PARTY PEOPLE: delegates old and new attended SSP's 2014 conference last month in Edinburgh. PHOTO: Craig Maclean
The latter decision must be one of the starkest, inhumane and brutal illustrations of the moral bankruptcy of the supposedly all wise rule of the market. The idea that people faced with war, deprivation and terrorism are making a free choice to board death trap boats to flee to Europe in the belief that they will be rescued by the Italian navy and will stop doing so if rescue is withdrawn speaks volumes about the pitiless logic of neoliberalism.
It is this ideology which subordinates the real needs of human beings for food, shelter, peace and security to the demands of the “markets” for slashed services, ever growing profits for the few which currently calls the tune both in the UK and across the world.
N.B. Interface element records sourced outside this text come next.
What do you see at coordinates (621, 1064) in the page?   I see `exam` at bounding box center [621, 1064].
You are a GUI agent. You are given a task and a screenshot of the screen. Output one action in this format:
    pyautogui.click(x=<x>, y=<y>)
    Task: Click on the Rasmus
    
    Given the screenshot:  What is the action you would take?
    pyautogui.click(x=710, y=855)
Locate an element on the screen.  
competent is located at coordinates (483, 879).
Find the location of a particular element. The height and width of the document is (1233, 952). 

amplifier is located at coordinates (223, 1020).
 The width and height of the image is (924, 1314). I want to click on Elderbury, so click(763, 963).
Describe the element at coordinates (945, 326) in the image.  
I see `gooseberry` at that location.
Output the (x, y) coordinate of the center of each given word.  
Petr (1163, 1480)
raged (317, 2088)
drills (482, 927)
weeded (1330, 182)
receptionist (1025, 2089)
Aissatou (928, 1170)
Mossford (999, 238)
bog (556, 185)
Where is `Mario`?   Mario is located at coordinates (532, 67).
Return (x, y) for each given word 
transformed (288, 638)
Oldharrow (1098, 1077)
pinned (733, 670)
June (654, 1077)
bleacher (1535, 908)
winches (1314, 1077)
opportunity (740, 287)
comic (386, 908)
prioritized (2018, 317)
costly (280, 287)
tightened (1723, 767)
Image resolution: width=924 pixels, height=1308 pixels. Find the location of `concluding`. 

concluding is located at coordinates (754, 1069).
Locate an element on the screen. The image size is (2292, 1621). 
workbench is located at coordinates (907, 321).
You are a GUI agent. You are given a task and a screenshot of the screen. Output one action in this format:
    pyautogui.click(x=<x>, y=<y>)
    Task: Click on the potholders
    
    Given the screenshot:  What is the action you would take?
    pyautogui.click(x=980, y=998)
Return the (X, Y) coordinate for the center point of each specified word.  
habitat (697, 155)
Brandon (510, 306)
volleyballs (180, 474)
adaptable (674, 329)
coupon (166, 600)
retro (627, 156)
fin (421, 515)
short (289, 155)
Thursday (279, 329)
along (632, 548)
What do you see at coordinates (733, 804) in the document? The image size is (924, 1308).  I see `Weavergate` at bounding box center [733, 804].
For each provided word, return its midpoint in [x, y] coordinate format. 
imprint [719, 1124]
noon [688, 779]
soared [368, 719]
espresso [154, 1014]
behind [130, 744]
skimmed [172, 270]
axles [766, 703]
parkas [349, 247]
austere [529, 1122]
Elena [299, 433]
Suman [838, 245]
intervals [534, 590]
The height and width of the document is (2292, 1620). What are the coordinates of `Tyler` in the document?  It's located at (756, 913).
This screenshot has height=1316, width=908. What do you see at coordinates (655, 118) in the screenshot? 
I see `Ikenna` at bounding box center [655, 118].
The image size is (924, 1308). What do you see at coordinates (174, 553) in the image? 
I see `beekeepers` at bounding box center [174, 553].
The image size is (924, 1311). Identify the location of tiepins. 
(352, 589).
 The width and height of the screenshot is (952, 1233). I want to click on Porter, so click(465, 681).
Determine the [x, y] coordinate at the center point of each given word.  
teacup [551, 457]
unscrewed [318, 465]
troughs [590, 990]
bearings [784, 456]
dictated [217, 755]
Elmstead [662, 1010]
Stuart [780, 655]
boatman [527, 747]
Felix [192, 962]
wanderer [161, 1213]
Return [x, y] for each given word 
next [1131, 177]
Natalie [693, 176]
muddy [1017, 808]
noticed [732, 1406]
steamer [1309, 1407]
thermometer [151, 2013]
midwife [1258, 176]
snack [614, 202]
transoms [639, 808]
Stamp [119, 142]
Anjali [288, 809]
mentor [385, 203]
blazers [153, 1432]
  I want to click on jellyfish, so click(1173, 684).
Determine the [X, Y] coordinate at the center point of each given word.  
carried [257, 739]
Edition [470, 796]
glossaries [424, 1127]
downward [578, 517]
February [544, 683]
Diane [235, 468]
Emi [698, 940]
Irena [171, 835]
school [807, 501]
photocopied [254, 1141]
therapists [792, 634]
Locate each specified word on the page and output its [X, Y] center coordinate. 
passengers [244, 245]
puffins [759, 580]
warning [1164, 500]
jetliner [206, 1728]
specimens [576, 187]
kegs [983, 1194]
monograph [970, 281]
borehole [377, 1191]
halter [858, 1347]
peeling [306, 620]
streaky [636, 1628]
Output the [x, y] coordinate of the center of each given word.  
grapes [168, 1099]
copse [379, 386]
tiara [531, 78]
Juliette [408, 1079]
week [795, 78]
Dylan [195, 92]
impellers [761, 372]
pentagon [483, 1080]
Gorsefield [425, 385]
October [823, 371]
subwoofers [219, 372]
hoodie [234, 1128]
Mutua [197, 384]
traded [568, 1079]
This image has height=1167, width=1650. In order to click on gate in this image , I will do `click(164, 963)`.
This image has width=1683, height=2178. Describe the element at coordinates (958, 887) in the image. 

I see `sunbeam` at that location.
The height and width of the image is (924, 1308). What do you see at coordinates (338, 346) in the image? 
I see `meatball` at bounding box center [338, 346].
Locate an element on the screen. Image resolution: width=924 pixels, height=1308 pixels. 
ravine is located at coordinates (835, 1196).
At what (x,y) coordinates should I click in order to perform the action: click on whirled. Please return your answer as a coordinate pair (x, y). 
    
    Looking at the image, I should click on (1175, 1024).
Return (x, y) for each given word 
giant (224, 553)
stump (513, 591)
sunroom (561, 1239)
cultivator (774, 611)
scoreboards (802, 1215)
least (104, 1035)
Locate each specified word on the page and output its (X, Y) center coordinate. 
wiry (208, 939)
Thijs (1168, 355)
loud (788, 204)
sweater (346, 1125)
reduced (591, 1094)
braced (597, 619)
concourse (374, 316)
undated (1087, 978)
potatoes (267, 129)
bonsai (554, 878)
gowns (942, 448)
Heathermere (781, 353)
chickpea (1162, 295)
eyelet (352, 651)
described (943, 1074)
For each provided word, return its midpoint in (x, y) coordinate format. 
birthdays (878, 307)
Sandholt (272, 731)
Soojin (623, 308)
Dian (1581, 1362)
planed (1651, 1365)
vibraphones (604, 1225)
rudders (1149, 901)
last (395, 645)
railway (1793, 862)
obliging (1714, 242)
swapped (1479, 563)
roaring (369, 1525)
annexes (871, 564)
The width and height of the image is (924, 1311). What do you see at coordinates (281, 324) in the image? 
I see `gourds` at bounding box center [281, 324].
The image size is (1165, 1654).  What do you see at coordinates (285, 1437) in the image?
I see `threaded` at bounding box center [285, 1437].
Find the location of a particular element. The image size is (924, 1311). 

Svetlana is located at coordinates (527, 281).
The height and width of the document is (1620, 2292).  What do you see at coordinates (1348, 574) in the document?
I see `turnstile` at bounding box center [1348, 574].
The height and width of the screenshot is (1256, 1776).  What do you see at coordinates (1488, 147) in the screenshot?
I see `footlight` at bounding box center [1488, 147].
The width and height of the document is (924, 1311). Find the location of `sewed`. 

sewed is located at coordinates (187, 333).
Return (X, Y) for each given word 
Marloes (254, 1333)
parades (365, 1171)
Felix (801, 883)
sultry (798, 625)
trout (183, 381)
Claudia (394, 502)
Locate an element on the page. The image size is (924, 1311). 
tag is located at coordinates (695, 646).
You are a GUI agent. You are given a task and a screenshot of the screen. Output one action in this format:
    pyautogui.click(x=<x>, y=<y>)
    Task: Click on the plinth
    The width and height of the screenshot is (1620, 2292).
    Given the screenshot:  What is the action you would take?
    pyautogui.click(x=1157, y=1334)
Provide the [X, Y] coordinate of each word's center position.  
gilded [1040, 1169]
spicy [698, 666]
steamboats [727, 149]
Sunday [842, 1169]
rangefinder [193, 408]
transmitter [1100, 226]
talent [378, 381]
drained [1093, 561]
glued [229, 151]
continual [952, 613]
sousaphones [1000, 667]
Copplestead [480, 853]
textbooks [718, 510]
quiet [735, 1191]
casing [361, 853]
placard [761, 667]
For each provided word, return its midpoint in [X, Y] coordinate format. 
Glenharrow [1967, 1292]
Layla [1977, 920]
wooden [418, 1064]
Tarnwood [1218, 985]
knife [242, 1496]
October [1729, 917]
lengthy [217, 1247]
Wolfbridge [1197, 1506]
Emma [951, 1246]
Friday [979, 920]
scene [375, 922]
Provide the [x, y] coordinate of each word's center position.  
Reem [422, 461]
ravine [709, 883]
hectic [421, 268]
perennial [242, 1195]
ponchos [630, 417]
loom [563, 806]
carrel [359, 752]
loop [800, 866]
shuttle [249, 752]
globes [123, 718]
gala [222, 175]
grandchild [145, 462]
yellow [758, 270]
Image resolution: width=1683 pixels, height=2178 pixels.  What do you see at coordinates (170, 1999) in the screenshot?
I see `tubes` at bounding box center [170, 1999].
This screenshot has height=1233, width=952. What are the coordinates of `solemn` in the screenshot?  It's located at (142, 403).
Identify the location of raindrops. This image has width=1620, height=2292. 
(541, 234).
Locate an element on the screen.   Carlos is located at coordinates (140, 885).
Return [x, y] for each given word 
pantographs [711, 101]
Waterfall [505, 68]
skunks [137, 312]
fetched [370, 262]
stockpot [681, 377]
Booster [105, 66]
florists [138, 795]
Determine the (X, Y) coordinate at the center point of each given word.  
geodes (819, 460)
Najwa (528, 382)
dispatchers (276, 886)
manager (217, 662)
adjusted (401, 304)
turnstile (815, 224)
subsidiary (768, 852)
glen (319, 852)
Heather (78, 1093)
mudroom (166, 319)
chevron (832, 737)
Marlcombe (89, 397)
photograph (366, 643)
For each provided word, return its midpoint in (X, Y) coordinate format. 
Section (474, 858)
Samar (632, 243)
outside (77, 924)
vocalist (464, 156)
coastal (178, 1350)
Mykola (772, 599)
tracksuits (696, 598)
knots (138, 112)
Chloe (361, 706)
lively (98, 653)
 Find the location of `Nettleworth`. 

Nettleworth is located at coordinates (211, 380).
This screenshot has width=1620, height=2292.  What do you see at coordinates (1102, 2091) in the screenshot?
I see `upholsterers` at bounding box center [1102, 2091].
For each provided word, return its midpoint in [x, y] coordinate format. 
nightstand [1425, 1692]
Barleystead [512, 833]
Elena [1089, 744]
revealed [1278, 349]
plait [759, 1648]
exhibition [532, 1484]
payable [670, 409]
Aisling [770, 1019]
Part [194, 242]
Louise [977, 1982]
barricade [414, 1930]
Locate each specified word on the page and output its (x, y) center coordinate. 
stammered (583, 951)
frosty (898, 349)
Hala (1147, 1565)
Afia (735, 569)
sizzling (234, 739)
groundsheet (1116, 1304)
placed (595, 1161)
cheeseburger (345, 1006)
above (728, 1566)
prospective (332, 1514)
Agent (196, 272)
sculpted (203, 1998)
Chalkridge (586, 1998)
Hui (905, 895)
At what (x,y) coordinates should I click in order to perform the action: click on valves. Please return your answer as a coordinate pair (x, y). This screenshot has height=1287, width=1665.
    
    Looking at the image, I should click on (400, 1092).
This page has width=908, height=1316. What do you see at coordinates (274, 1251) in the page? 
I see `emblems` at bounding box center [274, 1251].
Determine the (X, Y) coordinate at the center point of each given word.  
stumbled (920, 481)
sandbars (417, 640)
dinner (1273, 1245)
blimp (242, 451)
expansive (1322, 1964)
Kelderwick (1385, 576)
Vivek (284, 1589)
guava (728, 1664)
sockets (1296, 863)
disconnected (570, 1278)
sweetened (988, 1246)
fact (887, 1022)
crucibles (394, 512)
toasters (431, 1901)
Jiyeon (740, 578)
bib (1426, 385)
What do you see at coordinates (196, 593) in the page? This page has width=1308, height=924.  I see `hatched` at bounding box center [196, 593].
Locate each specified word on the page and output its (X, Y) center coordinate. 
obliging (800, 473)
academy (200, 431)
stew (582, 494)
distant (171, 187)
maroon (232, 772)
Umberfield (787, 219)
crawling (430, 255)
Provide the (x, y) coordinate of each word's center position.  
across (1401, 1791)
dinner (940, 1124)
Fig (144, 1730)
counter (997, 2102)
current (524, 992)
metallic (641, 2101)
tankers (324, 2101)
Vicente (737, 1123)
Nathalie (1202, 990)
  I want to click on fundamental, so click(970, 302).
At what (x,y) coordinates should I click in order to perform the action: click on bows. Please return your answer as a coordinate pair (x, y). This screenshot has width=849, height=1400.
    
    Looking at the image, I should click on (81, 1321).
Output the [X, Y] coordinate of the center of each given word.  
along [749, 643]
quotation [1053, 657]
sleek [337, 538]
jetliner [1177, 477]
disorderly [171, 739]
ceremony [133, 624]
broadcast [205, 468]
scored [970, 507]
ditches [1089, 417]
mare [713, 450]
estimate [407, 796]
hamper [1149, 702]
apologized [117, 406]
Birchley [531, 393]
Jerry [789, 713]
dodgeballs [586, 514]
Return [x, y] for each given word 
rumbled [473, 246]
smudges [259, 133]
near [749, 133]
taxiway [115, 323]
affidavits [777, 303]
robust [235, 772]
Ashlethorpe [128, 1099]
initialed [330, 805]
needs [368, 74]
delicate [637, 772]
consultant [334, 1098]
And at its heart is the core reason for the much discussed but poorly understood chasm now yawning between politicians and an increasingly disaffected public. All across the mainstream political spectrum politicians have washed their hands of any attempt to tackle the power of big business to hike energy bills, sack workers, deal with the housing crisis and protect living standards and rely on symbolic “watchdogs”—largely toothless—to do the job.
The results of this is seen most dramatically in Scottish Labour which is now a wholly owned creature of the banks and fat cats with the red flag only brought out for special harmless occasions as needed. The resulting loss of support, already evident before the indy ref, has turned into a torrent as Labour lined up with the detested Tories to rubbish the optimistic, mass vision of a largely left wing alternative embraced by the Yes campaign.
All indy parties have grown as a result but the SNP staggeringly so and is now predicted to smash Labour’s once iron grip at the Westminster polls in May next year. Such predictions must of course be treated with a degree of caution both regarding the actual result and its political implications. The greatest strength of the Yes movement is just that—it is a movement and that is a gain which so far has not gone away.
The ferment of debate around a range of topics, the powers for Holyrood, democratising the media, jobs and justice, building on the work of groups such as Women for Independence and others, must continue. Perhaps the most important task now facing the thousands who backed the vision of the Yes movement is to strike a balance between the inevitable pressures of the electoral cycle on the one hand and the need to maintain the unity which was the key achievement of the referendum campaign.
There should be no misunderstanding that if the changes promised by the Westminster parties are to be first maximised and then put to use in the service of changing Scotland then this will need to the be work of a unified and diverse movement. It was in recognition of this that the recent Scottish Socialist Party conference agreed to explore both the idea of what has been labelled a “Yes alliance”of pro-indy parties SNP, Greens and SSP at the Westminster polls and build the best possible socialist challenge for Holyrood in 2016.
There is no contradiction for the SSP to both build on its stunning growth in membership since 18 September to strengthen its challenge while working with other forces on the progressive left to win real change. The referendum campaign gave a taste of the kind of policies and solutions that are possible in the work of building a real people before profit Scotland.
All around us the economic crisis impoverishes millions, war rages and stark warnings on the impending climate crisis grows demanding action both nationally and internationally and it presents a grave challenge to progressives to meet that challenge.